_Assignment_
Locate each line of the material that contains "agent", then return it.

_Data to process_
※

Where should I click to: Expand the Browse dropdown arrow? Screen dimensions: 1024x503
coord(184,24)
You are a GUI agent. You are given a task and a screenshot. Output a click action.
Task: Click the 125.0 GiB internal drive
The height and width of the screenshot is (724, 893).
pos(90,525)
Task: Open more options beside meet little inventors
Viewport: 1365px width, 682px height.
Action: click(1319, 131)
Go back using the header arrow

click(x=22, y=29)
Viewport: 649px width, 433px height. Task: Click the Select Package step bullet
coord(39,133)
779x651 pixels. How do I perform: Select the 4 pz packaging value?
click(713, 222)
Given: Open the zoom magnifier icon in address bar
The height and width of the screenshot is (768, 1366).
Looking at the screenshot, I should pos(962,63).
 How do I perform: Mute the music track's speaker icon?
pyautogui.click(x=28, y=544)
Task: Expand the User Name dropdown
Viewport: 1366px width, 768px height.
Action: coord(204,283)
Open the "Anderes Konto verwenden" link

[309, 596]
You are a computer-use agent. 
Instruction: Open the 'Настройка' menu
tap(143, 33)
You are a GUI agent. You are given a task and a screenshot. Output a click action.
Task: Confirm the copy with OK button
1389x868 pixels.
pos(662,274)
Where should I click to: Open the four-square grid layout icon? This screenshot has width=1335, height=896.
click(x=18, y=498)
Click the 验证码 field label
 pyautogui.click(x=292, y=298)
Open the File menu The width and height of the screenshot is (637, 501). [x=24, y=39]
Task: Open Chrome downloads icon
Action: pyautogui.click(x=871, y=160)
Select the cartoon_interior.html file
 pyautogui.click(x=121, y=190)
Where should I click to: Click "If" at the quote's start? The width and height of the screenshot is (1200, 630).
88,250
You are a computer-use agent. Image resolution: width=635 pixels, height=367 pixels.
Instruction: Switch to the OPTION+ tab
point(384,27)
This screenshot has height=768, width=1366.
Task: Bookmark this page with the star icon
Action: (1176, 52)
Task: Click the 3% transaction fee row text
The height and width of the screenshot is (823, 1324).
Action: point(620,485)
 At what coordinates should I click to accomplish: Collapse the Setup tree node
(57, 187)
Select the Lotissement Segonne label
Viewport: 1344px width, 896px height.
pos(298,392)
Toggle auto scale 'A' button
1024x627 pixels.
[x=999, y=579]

※

_Answer to the problem_
You are a GUI agent. You are given a task and a screenshot. Output a click action.
You are a computer-use agent. 
You are a GUI agent. You are given a task and a screenshot. Output a click action.
You are a computer-use agent. Image resolution: width=635 pixels, height=367 pixels.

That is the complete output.